The garden area is roughly 32x10. I tilled it roughly 8" deep, which is a fun venture with a small front tine tiller. I wouldn't call it a huge rebuild job anyways. The whole engine can be torn down in 5 minutes or less. I must have torn down the B&S engine I used for my senior engineering project over 100 times. These things are almost dummy proof in simplicity of design.

Anyways, if you have a better/cheaper/faster method of working ---smurfy--- red clay soil, I'm all ears.

ChadTower:

--- Quote from: shardian on June 02, 2009, 11:58:15 am ---Anyways, if you have a better/cheaper/faster method of working ---smurfy--- red clay soil, I'm all ears.

--- End quote ---


Ew.  How deep is the topsoil?  I didn't hit clay in my yard until well over a foot.

shardian:

--- Quote from: ChadTower on June 02, 2009, 01:06:42 pm ---
--- Quote from: shardian on June 02, 2009, 11:58:15 am ---Anyways, if you have a better/cheaper/faster method of working ---smurfy--- red clay soil, I'm all ears.

--- End quote ---


Ew.  How deep is the topsoil?  I didn't hit clay in my yard until well over a foot.

--- End quote ---

Pretty much all of it is clay. When I first broke ground out there in the garden, there was maybe 2" of actual top soil due to a garden being there a long time ago (allegedly). Rocks galore too. I add sand and topsoil any time I do planting on my property. We learned that the hard way by killing the first couple plants we tried to plant the 1st year we moved in.
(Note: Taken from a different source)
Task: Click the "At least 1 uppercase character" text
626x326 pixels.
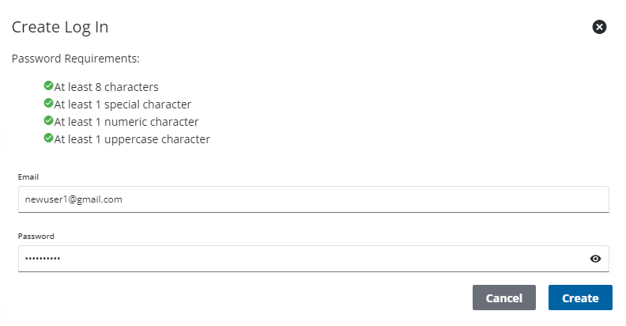Action: (132, 139)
Where many people would dig a small hole and drop a plant in, I have to dig  a hole 4 times the standard size, remove rocks, remove half the bad soil, add in plenty of sand and topsoil, backfill the hole to normal size, then put the plant in. If I don't do all that, I might as well throw the plant in a bucket of water - it will be the same effect.

shardian:

--- Quote from: pinballjim on June 02, 2009, 12:12:54 pm ---I like how the cucumber section is three rows wide.  That must be his wife's section of the garden.

 ;)

--- End quote ---

Her get out there and do actual work??  :laugh2: :laugh2: :laugh2: :laugh2:

She talks a huge game, but never backs it up.
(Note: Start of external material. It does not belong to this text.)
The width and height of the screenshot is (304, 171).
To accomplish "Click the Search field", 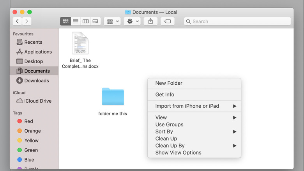I will [x=237, y=21].
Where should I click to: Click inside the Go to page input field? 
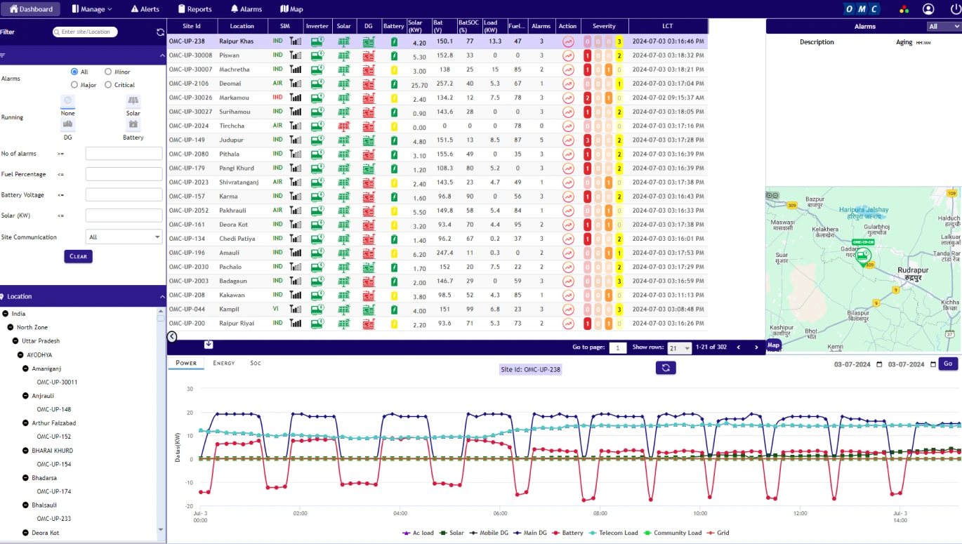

I'm gonna put some sections of lattice near each row of cucumber mounds to grow vertically. Some are standard cuc's, some are pickling cuc's. I figure she'll talk a big 'canning' game too once harvest time shows up. Considering I'm the only one with canning experience, I will assume I will do 100% of all that also!

ChadTower:

I have a pile about two yards of soil from my yard I need to get rid of... come get it!  :)  Everything and anything grows in my yard like it has mutated.  This time of year I spend a ridiculous amount of time managing the plants.  It's not even elaborately landscaped - they just grow that effin fast.  Anything planted takes instantly and then never goes away.  I have small garden patches from the previous owner I have been trying to kill for 8 years and they still come back strong.  One of those patches I covered with a tarp for 18 months and it all popped right back up the next spring.